By using the click-and-collect mannequin, prospects had been capable of order their items on-line and choose which outlet they needed to choose the objects up from.
As Mr DIY grows its enterprise, it wants manpower. In July, the corporate kickstarted a nationwide recruitment marketing campaign providing 1,000 job vacancies.
Inside 2 weeks, it obtained greater than 8,000 purposes comprising unemployed individuals, contemporary graduates, and abilities from the disabled neighborhood.
By the tip of this yr, Mr DIY will begin one other marketing campaign to fill in additional positions.

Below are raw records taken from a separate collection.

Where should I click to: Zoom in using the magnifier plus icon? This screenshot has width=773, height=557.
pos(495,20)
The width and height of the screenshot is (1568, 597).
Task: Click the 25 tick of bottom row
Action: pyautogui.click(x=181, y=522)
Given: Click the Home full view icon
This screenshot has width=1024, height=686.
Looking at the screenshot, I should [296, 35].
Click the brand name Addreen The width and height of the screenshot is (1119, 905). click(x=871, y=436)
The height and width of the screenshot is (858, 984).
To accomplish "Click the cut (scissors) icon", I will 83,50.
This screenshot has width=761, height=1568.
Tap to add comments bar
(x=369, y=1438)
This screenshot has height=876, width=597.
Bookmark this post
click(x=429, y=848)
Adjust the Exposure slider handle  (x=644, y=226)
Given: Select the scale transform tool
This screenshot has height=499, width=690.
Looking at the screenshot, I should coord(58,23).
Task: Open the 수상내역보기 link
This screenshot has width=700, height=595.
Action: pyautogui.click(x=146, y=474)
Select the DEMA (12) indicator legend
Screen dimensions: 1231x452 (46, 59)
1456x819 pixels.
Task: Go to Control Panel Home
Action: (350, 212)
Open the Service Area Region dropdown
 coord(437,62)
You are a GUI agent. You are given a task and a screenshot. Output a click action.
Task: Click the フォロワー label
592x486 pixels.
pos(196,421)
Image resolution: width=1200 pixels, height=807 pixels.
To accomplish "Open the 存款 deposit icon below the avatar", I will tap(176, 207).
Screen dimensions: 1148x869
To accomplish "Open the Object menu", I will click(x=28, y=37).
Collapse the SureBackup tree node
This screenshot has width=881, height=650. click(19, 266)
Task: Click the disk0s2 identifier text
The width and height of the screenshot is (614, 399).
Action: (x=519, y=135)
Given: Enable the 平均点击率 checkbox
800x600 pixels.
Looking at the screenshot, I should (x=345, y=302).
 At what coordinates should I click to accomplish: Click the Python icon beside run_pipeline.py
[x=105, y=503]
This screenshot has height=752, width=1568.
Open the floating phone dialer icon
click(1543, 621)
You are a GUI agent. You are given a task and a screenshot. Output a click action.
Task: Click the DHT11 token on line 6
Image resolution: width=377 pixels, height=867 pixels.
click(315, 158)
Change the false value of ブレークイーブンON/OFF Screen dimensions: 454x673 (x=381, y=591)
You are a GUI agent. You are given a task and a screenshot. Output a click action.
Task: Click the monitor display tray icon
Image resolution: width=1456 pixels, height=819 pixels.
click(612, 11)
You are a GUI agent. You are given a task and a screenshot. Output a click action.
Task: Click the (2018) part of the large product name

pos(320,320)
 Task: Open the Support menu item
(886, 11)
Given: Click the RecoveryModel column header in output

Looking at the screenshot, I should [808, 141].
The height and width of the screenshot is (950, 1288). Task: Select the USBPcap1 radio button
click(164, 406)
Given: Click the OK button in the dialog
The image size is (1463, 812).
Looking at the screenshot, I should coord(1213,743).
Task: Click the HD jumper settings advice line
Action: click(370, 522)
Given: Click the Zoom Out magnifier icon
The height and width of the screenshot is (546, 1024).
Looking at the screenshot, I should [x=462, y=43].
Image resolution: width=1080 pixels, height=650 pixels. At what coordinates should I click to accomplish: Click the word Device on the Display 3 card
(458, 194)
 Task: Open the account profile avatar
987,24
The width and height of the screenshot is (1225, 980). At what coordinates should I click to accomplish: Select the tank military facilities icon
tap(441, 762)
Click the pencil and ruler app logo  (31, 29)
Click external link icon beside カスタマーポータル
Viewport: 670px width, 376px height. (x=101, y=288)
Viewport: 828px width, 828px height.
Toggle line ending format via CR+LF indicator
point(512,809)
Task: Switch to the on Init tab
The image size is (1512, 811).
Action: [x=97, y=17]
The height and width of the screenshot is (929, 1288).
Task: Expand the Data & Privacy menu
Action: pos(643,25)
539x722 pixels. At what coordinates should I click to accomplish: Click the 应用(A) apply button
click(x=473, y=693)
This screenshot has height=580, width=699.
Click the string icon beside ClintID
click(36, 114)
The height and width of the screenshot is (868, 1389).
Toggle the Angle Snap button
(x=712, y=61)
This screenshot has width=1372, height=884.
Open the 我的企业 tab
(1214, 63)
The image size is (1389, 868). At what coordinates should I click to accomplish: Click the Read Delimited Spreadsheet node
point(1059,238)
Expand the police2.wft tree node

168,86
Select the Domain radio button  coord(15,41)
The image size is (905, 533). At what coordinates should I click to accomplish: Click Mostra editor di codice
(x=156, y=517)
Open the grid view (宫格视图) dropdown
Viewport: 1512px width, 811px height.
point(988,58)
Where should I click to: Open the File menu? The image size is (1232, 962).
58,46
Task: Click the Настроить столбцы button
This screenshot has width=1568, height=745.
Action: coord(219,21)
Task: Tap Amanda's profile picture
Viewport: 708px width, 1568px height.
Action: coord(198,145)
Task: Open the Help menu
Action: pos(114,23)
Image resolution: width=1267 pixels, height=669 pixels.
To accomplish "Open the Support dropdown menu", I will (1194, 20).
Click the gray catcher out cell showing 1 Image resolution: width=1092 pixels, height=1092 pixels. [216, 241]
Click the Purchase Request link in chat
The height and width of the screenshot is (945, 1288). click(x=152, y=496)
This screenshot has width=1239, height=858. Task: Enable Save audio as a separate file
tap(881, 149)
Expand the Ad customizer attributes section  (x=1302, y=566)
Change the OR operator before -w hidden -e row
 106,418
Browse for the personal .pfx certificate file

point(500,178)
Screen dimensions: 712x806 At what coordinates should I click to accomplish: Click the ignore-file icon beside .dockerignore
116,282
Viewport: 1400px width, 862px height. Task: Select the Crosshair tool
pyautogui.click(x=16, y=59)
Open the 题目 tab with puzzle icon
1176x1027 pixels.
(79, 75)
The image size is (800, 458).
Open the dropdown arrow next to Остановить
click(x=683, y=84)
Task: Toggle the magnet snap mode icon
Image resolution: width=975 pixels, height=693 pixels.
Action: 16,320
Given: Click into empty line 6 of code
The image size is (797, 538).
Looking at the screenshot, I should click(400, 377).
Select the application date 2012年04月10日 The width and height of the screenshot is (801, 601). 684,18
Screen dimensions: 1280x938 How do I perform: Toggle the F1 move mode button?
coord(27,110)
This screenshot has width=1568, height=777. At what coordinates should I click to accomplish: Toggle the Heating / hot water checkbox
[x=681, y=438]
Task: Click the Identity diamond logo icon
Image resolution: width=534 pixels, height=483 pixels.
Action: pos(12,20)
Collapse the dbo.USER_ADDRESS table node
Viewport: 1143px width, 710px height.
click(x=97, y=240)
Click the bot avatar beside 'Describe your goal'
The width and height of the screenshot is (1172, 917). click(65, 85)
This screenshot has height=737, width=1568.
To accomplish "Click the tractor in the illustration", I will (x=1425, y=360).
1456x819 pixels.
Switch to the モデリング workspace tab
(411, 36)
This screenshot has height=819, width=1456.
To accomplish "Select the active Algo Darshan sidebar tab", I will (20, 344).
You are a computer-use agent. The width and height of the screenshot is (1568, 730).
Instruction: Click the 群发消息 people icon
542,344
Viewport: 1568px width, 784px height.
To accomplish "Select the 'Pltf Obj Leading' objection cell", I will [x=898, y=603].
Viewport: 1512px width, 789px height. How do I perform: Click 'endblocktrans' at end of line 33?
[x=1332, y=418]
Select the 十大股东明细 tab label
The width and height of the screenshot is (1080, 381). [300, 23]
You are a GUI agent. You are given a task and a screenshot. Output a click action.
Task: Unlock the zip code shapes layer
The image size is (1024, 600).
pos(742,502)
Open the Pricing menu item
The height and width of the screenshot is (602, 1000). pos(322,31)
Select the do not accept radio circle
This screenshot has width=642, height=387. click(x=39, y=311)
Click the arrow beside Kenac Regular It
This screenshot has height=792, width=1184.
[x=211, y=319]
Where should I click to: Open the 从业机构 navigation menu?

Understanding What The Individuals Need
The fast development of the house enchancment retailer has led some to marvel about self-cannibalisation, but it surely doesn’t look like a problem for them.
New Mr DIY shops are opened based mostly on precise market demand, decided by way of a combination of in-house evaluation of self-collected knowledge and enterprise acumen.
“Our market analysis is sort of intensive and relies on uncooked knowledge that we gather from our actions, in addition to from gross sales.”
Usually, as soon as we’ve got learnt what works for a sure form of localised market, based mostly on location, surrounding inhabitants demographics, and many others., we are going to apply the identical logic to a retailer in an space with comparable circumstances,” Andy informed The Star.
So far, this has labored effectively for them.

Apart from Mr DIY, the corporate additionally branched out into different companies, particularly with the launch of Mr TOY in 2019, a home-grown toy retailer chain now with 28 shops, and Mr DOLLAR in 2020, a dollar-store idea the place every little thing is RM2 or RM5.
No Indicators Of Slowing Down
Mr DIY’s market capitalisation of RM10 billion has made it even extra worthwhile than Malaysia’s airport operator, MAS, and even our nationwide postal service supplier, Pos Malaysia.
The one different family names which have a better market cap than Mr DIY are Telekom Malaysia, Fraser & Neave Holdings, Genting, and Genting Malaysia.
The house enchancment retailer additionally now has the biggest IPO on Bursa in three years, aiming to boost RM1.5 billion from its itemizing.
They’re displaying no indicators of slowing down in any division, and are aiming to have 900 shops throughout Malaysia and Brunei by the tip of 2021.
- You may be taught extra about Mr DIY right here.
- You may examine different iconic Malaysian manufacturers right here.